**EXERCISE DIRECTIONS**
Copy the material from the line containing "This screenshot has width=1000, height=1000." through the line containing "[x=238, y=42]", substituting "Region" for "Vendor" and leaving everything else unchanged.

Source data:
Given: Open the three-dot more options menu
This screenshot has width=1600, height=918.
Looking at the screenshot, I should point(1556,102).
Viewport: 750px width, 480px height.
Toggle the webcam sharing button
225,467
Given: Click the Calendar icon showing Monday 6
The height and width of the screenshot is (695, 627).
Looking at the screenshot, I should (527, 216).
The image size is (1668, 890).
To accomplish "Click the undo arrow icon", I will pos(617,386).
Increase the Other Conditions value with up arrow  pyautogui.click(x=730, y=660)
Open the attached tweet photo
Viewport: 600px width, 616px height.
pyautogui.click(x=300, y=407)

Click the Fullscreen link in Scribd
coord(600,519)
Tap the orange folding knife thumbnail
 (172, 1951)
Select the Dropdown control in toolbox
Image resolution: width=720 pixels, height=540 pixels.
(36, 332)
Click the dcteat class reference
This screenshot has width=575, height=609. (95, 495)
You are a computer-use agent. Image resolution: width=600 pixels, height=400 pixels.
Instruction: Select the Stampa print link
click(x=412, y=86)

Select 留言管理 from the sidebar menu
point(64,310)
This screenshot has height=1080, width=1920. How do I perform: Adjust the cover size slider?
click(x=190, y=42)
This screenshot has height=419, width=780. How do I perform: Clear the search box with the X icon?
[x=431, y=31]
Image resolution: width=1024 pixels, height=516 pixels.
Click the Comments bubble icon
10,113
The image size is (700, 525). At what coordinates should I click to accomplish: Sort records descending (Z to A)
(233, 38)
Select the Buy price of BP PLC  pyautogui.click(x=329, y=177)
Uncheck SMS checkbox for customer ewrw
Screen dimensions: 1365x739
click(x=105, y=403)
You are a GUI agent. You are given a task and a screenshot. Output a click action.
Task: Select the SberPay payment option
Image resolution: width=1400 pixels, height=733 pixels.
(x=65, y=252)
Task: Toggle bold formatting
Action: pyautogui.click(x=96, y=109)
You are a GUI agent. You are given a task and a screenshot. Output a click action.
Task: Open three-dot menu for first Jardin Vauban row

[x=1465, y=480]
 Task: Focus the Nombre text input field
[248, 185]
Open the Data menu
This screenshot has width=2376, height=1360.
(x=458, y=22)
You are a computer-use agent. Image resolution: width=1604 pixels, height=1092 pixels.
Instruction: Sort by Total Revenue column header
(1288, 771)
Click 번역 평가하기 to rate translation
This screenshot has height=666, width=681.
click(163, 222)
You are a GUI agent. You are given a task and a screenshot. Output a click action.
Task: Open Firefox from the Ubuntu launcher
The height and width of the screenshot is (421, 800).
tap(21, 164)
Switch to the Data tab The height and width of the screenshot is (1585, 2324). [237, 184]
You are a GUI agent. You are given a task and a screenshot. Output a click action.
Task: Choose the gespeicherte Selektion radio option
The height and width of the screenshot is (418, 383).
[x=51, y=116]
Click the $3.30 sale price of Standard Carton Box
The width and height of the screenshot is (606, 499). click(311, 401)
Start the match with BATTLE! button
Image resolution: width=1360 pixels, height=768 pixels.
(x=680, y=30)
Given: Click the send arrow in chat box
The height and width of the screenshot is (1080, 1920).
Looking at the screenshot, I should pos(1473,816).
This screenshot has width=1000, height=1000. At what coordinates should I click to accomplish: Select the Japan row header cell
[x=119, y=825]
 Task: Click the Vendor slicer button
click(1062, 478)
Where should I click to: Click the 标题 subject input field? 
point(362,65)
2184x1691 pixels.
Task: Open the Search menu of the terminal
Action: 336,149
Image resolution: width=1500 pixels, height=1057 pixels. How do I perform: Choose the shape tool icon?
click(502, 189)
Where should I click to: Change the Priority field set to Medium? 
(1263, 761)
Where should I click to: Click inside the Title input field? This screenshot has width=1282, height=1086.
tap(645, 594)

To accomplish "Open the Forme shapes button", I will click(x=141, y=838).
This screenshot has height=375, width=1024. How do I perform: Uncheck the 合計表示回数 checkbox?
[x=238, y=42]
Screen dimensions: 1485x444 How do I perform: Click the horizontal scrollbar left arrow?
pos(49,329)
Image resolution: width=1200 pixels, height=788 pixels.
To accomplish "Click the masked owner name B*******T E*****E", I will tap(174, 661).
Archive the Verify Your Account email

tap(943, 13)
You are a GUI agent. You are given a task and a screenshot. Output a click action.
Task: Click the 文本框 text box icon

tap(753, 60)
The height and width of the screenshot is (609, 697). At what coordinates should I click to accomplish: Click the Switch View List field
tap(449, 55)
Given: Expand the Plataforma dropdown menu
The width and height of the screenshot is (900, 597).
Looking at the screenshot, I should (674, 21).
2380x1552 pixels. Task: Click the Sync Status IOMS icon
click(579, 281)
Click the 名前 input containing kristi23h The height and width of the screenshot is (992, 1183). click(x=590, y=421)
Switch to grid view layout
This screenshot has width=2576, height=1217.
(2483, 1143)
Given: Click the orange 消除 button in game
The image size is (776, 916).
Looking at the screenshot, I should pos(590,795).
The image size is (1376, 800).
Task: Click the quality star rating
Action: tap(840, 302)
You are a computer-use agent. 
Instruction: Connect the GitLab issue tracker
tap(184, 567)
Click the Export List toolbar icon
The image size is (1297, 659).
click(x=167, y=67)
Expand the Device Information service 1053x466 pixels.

**TASK SOLUTION**
This screenshot has width=1000, height=1000. At what coordinates should I click to accomplish: Select the Japan row header cell
[x=119, y=825]
 Task: Click the Region slicer button
click(1062, 478)
Where should I click to: Click the 标题 subject input field? 
point(362,65)
2184x1691 pixels.
Task: Open the Search menu of the terminal
Action: 336,149
Image resolution: width=1500 pixels, height=1057 pixels. How do I perform: Choose the shape tool icon?
click(502, 189)
Where should I click to: Change the Priority field set to Medium? 
(1263, 761)
Where should I click to: Click inside the Title input field? This screenshot has width=1282, height=1086.
tap(645, 594)

To accomplish "Open the Forme shapes button", I will click(x=141, y=838).
This screenshot has height=375, width=1024. How do I perform: Uncheck the 合計表示回数 checkbox?
[x=238, y=42]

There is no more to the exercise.